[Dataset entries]

━━━━━━━━━━━━━━━━━━━━━━━━━━━━━━

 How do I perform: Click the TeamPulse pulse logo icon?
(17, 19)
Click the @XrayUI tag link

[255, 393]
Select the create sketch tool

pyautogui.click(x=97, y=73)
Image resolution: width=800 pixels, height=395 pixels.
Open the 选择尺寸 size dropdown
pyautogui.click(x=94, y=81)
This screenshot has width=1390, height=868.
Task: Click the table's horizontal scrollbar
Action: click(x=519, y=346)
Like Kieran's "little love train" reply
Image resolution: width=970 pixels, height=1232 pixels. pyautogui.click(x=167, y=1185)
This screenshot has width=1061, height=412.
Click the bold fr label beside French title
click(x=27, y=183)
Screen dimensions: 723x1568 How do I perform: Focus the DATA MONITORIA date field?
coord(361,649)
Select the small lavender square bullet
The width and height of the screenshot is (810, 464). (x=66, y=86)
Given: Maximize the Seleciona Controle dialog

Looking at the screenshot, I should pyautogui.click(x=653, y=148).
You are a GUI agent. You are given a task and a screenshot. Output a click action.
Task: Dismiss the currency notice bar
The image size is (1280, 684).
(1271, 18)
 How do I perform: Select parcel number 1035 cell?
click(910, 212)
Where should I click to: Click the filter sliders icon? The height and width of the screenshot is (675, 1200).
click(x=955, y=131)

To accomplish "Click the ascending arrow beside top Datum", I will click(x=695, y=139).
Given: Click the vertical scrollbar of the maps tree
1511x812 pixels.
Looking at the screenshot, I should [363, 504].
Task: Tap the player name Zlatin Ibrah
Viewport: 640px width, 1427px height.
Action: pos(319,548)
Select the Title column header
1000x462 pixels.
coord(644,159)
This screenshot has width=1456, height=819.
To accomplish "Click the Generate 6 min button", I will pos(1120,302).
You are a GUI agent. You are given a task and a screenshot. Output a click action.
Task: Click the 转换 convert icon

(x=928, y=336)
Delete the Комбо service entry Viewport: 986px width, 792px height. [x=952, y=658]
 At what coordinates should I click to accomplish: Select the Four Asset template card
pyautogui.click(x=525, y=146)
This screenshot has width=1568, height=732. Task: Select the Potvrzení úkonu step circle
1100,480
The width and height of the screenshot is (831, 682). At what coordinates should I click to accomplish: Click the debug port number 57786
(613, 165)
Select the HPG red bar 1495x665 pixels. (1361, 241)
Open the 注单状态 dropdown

━━━━━━━━━━━━━━━━━━━━━━━━━━━━━━

### Task details
From the line with "The width and height of the screenshot is (831, 682)." through the final line of the records, return each line exactly. Leave out the rest.

### Expected answer
The width and height of the screenshot is (831, 682). At what coordinates should I click to accomplish: Click the debug port number 57786
(613, 165)
Select the HPG red bar 1495x665 pixels. (1361, 241)
Open the 注单状态 dropdown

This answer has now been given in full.